═══ DATA SUPPLIED
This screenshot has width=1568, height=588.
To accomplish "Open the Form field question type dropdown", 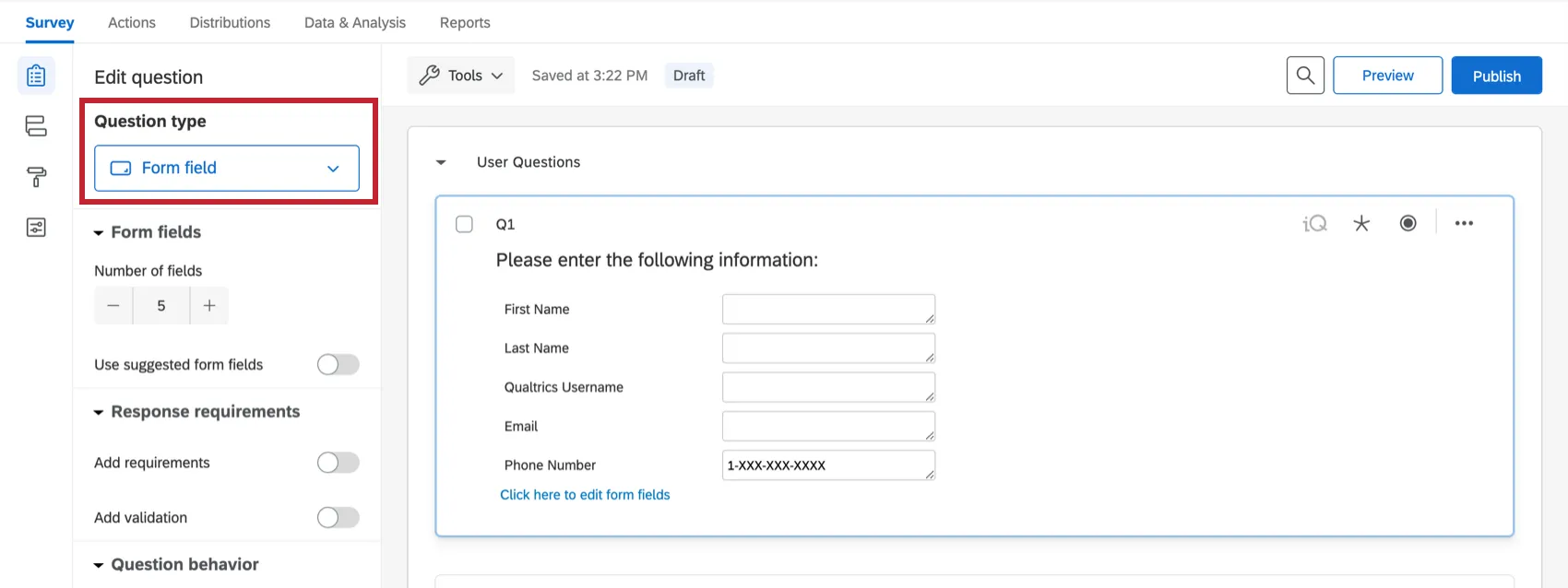I will click(x=227, y=169).
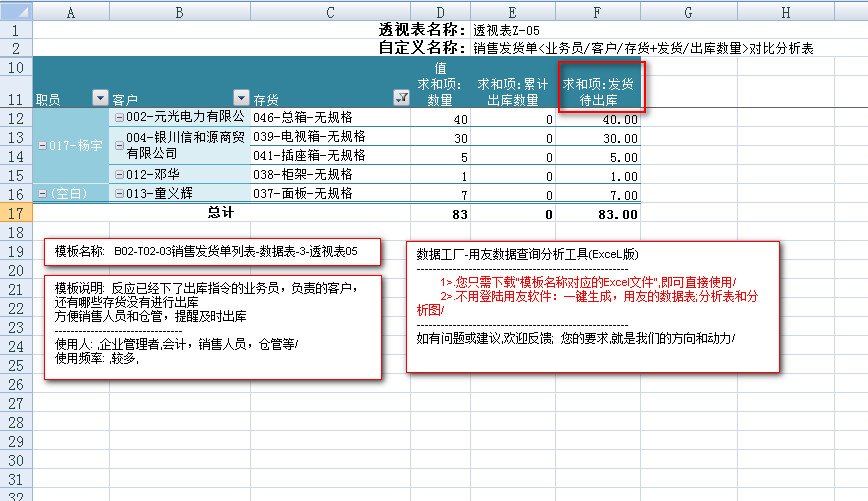The width and height of the screenshot is (868, 501).
Task: Click the 模板说明 description text box
Action: (212, 326)
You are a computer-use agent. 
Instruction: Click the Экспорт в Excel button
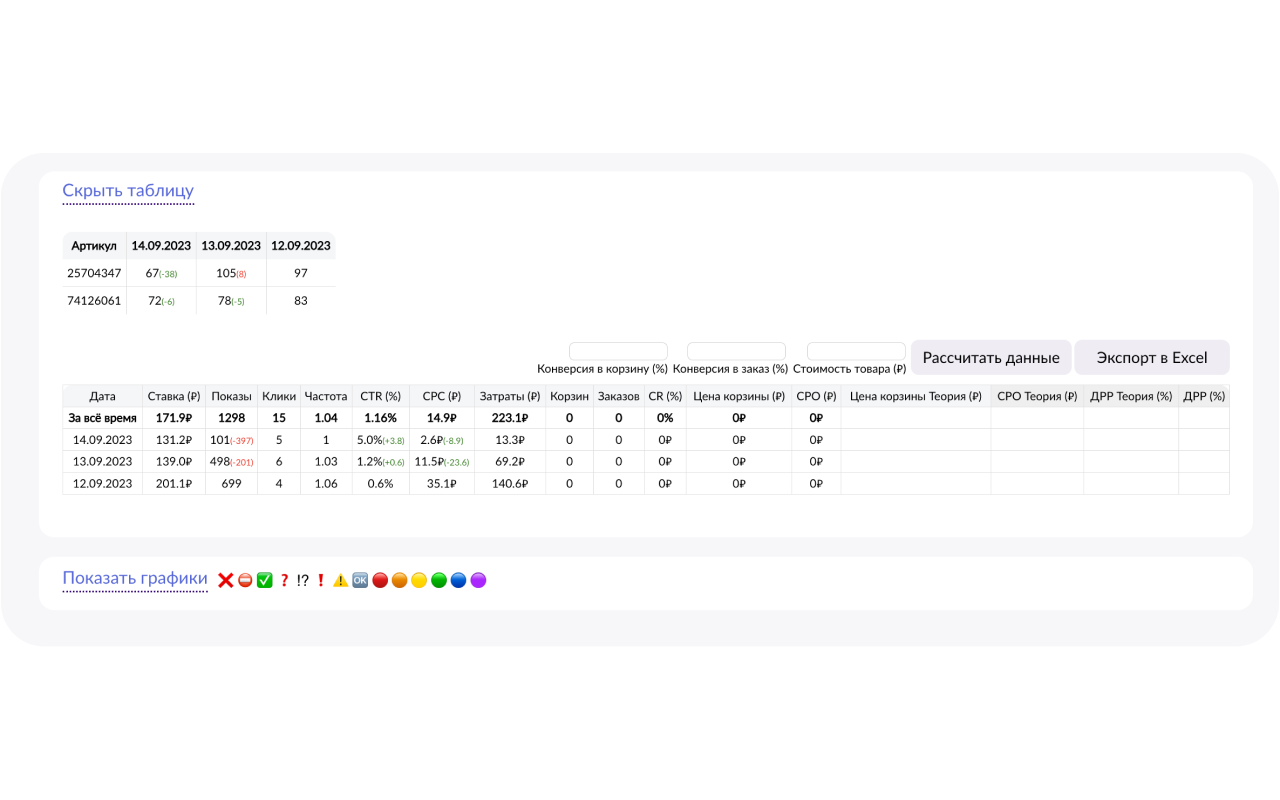click(1152, 358)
══════
_WORK TO BE COMPLETED_. Render the entries above as a Markdown table with the columns Index and Content: begin at the line that contains "You are a computer-use agent." and stop after the final line of the entries. Skip blank lines and leave the pictures out.

_TASK RESPONSE_.
| Index | Content |
|---|---|
| 1 | You are a computer-use agent.  |
| 2 | Instruction: Click the Экспорт в Excel button |
| 3 | click(1152, 358) |